Page excerpt -
☆ ☆ ☆ ☆ ☆

On June 5, 2019, Bohner was seen by Dr. Edwin Roeder for a Medical Progress Report, as requested by Dr. Heider during his May appointment. See id. ¶¶ 90, 105. Dr. Roeder reported that Bohner had osteoarthritis in his left hip but released him to return to work without limitations. Id. ¶ 105. Like Dr. Heider, Dr. Roeder did not review Bohner's job requirements or essential job functions before clearing him to work. Id. ¶ 109. Union Pacific received no additional medical records.

Because the concerns prompting both FFD evaluations were similar and Bohner had been diagnosed with osteoarthritis, Dr. Lewis ordered a Functional Field Evaluation (FFE) to assess Bohner's ability to perform the essential functions of a Skilled Signalman. Doc. [34] ¶ 114. To ensure he could safely participate in the FFE, Bohner was required to undergo an Exercise Tolerance Test, which he passed. Id. ¶¶ 115-17.

☆ ☆ ☆ ☆ ☆

Listed entries -
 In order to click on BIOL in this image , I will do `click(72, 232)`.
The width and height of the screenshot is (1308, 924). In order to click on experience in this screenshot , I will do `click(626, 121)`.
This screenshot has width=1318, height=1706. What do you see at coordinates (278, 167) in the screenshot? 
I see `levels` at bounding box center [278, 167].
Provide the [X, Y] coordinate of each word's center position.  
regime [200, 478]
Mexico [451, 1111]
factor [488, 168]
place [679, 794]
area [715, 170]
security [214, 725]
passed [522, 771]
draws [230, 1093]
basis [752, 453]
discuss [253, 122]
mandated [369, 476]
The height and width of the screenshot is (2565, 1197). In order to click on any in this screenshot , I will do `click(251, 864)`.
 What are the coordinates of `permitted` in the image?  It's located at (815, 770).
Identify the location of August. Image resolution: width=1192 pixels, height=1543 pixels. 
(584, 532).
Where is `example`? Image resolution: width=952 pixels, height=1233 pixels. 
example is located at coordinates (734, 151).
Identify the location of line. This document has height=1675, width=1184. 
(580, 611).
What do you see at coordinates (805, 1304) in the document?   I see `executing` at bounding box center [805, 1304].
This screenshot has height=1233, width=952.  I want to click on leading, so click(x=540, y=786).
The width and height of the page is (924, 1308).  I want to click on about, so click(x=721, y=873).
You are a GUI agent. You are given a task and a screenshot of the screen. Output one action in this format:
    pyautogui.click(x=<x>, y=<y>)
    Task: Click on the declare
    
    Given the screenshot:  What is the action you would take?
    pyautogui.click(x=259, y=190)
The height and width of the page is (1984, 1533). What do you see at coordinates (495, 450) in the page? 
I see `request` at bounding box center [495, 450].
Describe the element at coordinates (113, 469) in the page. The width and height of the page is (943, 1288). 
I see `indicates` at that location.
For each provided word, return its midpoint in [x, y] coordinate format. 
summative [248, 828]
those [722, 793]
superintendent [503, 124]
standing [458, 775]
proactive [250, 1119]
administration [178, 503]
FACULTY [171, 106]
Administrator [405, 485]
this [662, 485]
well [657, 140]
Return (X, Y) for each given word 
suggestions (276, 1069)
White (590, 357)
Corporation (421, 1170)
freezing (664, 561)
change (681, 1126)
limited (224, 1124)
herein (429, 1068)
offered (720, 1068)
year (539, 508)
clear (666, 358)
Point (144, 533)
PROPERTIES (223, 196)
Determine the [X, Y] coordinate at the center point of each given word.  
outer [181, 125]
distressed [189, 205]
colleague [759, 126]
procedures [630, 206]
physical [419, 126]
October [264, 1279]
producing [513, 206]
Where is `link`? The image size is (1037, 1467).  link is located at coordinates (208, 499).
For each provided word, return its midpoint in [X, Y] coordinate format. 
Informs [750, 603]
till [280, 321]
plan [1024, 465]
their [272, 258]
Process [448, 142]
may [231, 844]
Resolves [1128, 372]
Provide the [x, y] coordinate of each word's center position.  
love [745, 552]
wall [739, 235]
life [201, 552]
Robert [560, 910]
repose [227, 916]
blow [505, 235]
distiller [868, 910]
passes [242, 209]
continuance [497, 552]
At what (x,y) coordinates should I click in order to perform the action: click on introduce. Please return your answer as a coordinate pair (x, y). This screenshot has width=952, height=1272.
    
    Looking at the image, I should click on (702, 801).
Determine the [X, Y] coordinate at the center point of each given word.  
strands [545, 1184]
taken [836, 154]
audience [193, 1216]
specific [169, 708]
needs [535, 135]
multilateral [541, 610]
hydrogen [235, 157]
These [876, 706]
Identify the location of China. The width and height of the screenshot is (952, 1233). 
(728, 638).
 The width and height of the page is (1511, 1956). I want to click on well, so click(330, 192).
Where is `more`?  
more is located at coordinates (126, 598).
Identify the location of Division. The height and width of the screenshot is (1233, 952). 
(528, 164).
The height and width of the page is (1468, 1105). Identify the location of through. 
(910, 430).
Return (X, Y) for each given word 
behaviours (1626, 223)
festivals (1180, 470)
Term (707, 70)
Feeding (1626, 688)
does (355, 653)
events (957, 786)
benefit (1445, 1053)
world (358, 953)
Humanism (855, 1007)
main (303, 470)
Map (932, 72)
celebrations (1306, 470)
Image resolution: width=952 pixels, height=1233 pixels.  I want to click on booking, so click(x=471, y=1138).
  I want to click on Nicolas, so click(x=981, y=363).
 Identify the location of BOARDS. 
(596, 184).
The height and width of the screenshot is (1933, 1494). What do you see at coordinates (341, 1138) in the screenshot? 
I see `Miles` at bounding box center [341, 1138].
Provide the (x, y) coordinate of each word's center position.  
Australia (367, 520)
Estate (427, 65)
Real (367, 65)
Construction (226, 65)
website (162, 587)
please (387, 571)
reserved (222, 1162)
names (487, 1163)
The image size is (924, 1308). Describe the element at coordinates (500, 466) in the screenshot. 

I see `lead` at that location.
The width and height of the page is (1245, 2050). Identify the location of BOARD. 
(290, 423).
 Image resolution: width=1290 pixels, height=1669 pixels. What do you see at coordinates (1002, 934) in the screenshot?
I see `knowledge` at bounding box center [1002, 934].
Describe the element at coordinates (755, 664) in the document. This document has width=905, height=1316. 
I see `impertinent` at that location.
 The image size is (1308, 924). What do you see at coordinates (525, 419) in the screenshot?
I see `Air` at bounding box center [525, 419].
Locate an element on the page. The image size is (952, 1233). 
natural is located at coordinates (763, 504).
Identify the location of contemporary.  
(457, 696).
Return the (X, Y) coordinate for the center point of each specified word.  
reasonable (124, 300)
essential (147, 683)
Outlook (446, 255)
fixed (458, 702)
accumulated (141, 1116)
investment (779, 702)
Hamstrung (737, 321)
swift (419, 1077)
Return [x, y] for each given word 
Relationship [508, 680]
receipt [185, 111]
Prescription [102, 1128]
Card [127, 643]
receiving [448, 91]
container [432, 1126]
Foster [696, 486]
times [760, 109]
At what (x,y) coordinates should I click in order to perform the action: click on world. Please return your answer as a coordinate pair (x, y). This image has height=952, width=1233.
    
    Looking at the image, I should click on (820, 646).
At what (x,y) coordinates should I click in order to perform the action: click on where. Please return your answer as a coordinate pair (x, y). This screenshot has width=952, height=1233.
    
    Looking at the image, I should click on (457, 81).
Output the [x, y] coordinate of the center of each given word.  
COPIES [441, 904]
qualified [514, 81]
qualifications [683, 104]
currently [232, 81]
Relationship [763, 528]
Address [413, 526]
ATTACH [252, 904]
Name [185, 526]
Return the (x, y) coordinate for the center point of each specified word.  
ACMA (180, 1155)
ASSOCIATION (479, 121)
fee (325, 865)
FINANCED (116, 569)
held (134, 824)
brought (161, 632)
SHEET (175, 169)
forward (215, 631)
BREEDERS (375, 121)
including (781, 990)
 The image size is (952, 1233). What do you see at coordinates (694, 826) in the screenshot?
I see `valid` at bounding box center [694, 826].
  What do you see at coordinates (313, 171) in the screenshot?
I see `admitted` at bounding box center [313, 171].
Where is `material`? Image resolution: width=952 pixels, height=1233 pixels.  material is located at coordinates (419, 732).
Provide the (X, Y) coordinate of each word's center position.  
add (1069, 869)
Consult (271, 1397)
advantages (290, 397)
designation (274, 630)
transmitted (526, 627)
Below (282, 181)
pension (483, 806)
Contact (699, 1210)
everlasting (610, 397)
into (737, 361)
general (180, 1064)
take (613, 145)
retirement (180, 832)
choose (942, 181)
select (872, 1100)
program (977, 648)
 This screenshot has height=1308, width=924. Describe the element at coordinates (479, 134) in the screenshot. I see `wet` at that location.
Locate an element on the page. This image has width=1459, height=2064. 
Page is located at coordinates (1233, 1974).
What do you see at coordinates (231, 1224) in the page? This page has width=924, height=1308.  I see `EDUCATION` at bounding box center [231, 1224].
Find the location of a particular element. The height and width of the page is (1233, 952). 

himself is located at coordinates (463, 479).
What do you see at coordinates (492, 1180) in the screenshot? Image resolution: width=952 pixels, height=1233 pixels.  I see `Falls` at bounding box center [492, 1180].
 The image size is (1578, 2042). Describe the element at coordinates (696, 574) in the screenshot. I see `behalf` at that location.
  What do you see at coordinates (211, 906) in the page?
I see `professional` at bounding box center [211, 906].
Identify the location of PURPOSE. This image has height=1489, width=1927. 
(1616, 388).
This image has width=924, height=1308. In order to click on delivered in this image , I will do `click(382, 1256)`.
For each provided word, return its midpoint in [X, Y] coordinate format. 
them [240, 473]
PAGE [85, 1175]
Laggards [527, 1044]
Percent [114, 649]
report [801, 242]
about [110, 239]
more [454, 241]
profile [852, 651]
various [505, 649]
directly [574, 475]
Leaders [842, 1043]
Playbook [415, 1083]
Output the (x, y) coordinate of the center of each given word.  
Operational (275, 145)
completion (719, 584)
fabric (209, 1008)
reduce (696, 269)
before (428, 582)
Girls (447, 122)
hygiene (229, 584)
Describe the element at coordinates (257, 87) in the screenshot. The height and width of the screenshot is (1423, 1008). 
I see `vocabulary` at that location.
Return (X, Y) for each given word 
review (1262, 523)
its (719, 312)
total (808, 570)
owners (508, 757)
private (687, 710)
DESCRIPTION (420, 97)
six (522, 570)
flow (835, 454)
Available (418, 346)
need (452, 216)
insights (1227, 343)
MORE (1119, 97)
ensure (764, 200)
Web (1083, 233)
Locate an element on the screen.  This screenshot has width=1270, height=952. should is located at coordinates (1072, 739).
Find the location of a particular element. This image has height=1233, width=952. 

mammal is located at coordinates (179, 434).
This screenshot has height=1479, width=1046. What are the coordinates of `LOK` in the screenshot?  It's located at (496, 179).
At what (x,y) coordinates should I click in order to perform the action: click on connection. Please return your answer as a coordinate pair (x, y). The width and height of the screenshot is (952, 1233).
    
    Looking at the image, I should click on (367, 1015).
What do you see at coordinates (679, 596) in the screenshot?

☆ ☆ ☆ ☆ ☆

Required work -
A - In the passage on Bohner's medical evaluations, what did Dr. Roeder find in Bohner's left hip?
B - Copy the passage on Bohner's medical evaluations word for word, beginning at "On June 5, 2019, Bohner" and stopping after "Id. ¶¶ 115-17.".
The listing has no role in any of this.

Solutions below -
A - Osteoarthritis.

B -
On June 5, 2019, Bohner was seen by Dr. Edwin Roeder for a Medical Progress Report, as requested by Dr. Heider during his May appointment. See id. ¶¶ 90, 105. Dr. Roeder reported that Bohner had osteoarthritis in his left hip but released him to return to work without limitations. Id. ¶ 105. Like Dr. Heider, Dr. Roeder did not review Bohner's job requirements or essential job functions before clearing him to work. Id. ¶ 109. Union Pacific received no additional medical records.

Because the concerns prompting both FFD evaluations were similar and Bohner had been diagnosed with osteoarthritis, Dr. Lewis ordered a Functional Field Evaluation (FFE) to assess Bohner's ability to perform the essential functions of a Skilled Signalman. Doc. [34] ¶ 114. To ensure he could safely participate in the FFE, Bohner was required to undergo an Exercise Tolerance Test, which he passed. Id. ¶¶ 115-17.